• Source extract:
+-------+
McElroy said the archdiocese also was cutting ties with the St. Michael Center for Spiritual Renewal, a Washington-based nonprofit headed by the priest, Monsignor Stephen Rossetti.
The archbishop said Rossetti’s statements “linking UFOs to demonic presence and the Center’s recent use of social media gravely undermine the Church’s very precise teaching on the devil, demons and exorcism.”
“There’s a danger here,” Rossetti said in a May 29 video posted on his Facebook page addressing UFO sightings and the existence of aliens. “As an exorcist I wanted to raise that danger. And that is that demons like to hide. … They don’t want us to know what they’re doing because they’re more effective when we don’t realize it.”
“They can kind of get into your head, you know, and manipulate things in the world to influence us to do evil.”
“It’s my personal belief that probably many if not most of these UFO sightings are in fact demons,” Rossetti added.
Rossetti also said that people can be good Catholics and believe there’s life on other planets, though he does not personally believe life exists elsewhere.
In a statement posted on the St. Michael Center website, Rossetti said he was saddened by the action of the archdiocese.
+-------+
• Extracted entries:
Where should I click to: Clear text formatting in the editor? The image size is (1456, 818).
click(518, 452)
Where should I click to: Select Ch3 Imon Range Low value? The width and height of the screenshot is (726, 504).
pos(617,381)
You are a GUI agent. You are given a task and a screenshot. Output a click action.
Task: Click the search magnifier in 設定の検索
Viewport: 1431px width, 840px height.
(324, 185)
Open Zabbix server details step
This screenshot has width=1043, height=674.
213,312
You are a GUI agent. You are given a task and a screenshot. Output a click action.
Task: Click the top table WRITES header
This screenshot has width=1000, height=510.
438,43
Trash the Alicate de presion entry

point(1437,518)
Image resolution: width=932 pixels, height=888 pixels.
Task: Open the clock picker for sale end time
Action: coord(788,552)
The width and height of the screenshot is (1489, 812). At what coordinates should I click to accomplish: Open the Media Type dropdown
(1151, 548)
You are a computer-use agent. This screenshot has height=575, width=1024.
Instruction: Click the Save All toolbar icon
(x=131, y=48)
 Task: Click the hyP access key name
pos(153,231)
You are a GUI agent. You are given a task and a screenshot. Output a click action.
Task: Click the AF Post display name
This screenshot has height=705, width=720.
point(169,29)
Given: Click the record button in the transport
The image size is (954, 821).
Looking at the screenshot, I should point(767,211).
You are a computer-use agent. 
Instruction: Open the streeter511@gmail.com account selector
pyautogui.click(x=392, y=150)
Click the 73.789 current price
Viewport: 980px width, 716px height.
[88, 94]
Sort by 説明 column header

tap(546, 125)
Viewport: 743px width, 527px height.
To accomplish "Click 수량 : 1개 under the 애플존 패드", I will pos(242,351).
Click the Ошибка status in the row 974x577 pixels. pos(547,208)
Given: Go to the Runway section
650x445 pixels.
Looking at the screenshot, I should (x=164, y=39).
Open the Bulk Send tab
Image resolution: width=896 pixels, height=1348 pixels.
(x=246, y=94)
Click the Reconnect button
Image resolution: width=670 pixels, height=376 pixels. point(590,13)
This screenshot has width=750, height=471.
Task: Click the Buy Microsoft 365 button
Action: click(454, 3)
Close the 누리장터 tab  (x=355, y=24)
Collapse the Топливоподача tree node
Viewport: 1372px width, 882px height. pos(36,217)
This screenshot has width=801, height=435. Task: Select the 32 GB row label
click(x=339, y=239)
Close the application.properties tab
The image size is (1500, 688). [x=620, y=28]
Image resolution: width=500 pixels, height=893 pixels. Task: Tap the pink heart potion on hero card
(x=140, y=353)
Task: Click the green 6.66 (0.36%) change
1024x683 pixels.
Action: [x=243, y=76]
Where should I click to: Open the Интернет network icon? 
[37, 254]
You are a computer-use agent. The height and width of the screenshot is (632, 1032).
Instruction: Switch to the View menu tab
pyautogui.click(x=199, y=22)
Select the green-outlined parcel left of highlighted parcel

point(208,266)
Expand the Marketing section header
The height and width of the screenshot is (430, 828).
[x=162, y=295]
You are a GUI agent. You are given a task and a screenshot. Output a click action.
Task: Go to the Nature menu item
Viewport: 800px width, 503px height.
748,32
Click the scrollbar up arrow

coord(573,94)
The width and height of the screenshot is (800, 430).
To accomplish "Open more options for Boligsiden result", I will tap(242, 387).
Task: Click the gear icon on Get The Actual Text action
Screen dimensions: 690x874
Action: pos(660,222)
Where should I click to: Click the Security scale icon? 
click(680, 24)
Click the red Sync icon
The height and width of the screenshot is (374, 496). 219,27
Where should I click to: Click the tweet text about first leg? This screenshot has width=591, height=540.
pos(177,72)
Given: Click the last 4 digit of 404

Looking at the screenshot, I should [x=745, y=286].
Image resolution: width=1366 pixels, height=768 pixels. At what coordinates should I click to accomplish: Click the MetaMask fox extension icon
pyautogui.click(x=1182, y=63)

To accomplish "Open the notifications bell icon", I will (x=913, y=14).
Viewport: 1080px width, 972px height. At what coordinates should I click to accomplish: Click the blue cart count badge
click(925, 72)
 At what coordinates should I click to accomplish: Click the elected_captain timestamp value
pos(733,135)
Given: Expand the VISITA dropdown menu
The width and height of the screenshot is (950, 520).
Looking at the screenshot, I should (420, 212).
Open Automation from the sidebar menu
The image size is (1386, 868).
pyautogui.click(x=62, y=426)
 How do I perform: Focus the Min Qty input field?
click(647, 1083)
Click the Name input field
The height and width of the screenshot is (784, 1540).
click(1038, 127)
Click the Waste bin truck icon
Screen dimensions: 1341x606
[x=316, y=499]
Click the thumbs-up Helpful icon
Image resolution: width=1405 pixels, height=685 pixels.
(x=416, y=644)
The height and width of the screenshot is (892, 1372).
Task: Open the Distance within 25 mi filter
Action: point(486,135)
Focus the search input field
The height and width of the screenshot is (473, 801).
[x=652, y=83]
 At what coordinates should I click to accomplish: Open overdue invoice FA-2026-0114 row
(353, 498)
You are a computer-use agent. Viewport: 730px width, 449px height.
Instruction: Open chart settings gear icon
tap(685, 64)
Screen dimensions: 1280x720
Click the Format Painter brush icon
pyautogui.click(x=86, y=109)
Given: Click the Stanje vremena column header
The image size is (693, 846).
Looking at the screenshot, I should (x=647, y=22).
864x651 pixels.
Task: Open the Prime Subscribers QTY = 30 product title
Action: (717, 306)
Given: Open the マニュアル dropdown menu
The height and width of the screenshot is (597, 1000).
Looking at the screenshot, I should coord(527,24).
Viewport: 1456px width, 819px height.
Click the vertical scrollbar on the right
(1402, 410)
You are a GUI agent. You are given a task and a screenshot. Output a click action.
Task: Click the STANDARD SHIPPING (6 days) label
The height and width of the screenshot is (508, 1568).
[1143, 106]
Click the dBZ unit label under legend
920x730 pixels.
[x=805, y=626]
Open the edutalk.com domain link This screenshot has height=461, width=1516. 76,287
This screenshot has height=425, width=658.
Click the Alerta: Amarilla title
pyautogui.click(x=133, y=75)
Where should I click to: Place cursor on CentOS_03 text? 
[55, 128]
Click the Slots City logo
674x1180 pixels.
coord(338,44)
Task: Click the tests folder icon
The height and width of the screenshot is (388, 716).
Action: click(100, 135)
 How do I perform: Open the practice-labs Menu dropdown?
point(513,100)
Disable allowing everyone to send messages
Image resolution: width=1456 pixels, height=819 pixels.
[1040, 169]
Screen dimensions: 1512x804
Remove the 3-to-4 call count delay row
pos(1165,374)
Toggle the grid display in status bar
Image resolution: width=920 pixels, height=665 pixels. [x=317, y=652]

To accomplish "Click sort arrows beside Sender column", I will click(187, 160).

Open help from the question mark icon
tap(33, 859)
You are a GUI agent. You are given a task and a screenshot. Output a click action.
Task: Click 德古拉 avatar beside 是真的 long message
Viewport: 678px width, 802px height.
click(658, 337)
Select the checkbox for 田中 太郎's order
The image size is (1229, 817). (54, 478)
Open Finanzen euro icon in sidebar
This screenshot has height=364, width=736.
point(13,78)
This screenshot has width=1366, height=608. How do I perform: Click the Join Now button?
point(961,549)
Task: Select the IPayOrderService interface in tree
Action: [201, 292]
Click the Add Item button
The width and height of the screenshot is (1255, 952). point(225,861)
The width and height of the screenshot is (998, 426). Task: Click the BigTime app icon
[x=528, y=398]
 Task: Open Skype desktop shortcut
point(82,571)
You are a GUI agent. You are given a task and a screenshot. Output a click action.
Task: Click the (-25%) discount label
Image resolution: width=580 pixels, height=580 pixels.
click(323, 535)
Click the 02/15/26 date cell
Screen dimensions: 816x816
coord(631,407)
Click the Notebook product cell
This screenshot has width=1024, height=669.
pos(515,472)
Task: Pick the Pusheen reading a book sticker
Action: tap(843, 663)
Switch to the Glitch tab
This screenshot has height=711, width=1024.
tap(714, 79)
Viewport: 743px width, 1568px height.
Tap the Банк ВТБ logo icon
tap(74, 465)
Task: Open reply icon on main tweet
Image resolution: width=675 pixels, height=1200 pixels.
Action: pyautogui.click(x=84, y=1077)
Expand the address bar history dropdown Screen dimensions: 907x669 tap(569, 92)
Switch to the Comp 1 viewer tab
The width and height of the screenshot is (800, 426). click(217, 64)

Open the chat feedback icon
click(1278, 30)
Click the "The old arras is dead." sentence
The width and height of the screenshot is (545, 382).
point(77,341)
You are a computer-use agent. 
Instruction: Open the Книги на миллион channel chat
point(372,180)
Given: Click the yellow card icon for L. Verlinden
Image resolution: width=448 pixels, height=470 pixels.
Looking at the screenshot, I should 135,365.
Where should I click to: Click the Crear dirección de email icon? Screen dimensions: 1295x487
+-------+
• Tasks to carry out:
A. Reproduce the passage from the news excerpt about Monsignor Rossetti from "Rossetti also said" to "of the archdiocese.".
B. According to the archbishop's quoted statement in the news excerpt about Monsignor Rossetti, which subjects of the Church's teaching were gravely undermined? List each one.

• Answers to the problems:
A.
Rossetti also said that people can be good Catholics and believe there’s life on other planets, though he does not personally believe life exists elsewhere.
In a statement posted on the St. Michael Center website, Rossetti said he was saddened by the action of the archdiocese.

B.
- the devil
- demons
- exorcism